Für mich ist das eine Qual. Meine Gedanken, die eigentlich bei meiner Arbeit sein sollten, schweifen ständig ab und ich werde regelrecht zermürbt. Selbst ein MP3-Player hilft kaum, mich abzuschirmen. Am liebsten würde ich in einem ruhigen Büro für mich allein arbeiten. Wenn „Basti“ erst gegen 10:30 Uhr kommt, klappt das besser.

Unverständnis trotz Offenheit

Ich verstehe mich mit „Basti“, aber er versteht mich nicht wirklich.
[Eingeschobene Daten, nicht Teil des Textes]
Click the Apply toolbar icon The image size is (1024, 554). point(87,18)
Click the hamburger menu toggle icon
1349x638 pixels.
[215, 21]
Ich habe allen Kolleginnen von meinem Klinefelter-Syndrom erzählt und Flyer verteilt, damit sie wissen, wie ich „ticke“. Er hat die Flyer zwar, aber seit fünf Monaten liegen sie ungelesen da. Wann er sie lesen soll, bei seinem vollen Terminplan, frage ich mich.

Ich glaube, das liegt auch daran, dass unsere Gesellschaft oft kein echtes Interesse am Anderen zeigt. Wenn man sich abgrenzt und nicht mit der Masse schwimmt, wird man kaum akzeptiert.

Befristung und Bewerbungen

Wie viele andere im Team bin auch ich nur befristet angestellt. Deshalb versuche ich, mich auf interne Stellen zu bewerben – bisher drei Mal. Die erste Stelle war wohl schon vergeben, die zweite entsprach nicht meinen Vorstellungen, und bei der dritten hatte ich echte Hoffnung, obwohl sie eine Gehaltsstufe niedriger war. Das Vorstellungsgespräch lief gut, doch am 08.07.2021 erhielt ich die Absage.

Mein Teamleiter wirkt auf mich, als nehme er mich kaum wahr. Kürzlich äußerte er sich vor der Tür, warum sich niemand auf die Stelle beworben habe – obwohl ich mich beworben hatte. Ich frage mich, ob mein Alter von 54 Jahren eine Rolle spielt. Ich fühle mich jung im Kopf, aber vielleicht wird das nicht akzeptiert.

Update 07.03.2022: Verlängerung und Herausforderungen

Wegen der Corona-Pandemie wurde meine Stelle bis zum 02.12.2022 verlängert – das gibt mir Sicherheit, aber dann ist leider Schluss, da die Befristung ohne Sachgrund maximal zwei Jahre erlaubt ist.

Die Arbeit hat sich geändert: Wir prüfen jetzt Leistungsbezüge KuG, was für mich wegen meiner Schwierigkeiten mit Lohnberechnungen sehr anstrengend ist. Oft bin ich fast verzweifelt und hatte Lust, alles hinzuschmeißen.

Positiv ist, dass ich auf meinen Wunsch hin ein ruhigeres Büro bekommen habe, das ich mir mit einer Kollegin teile. So habe ich zumindest freitags einen ruhigen Arbeitsplatz und ansonsten Homeoffice. Für Menschen wie mich, deren Behinderung nicht sichtbar ist, ist es schwer, richtig wahrgenommen zu werden. Ich habe das Gefühl, mein Teamleiter fühlt sich übergangen, weil ich nicht zuerst zu ihm kam – und nun leide ich darunter.

Update 14.01.2023: Neue Wege

Ich bin wieder auf der Suche nach beruflicher Erfüllung. Mein Teamleiter hat sich nicht für mich eingesetzt, sondern bevorzugt jüngere Kolleginnen, die wegen Corona alle verlängert wurden. Im Nachhinein bin ich froh, dort weg zu sein – Vetternwirtschaft ist kaum schlimmer.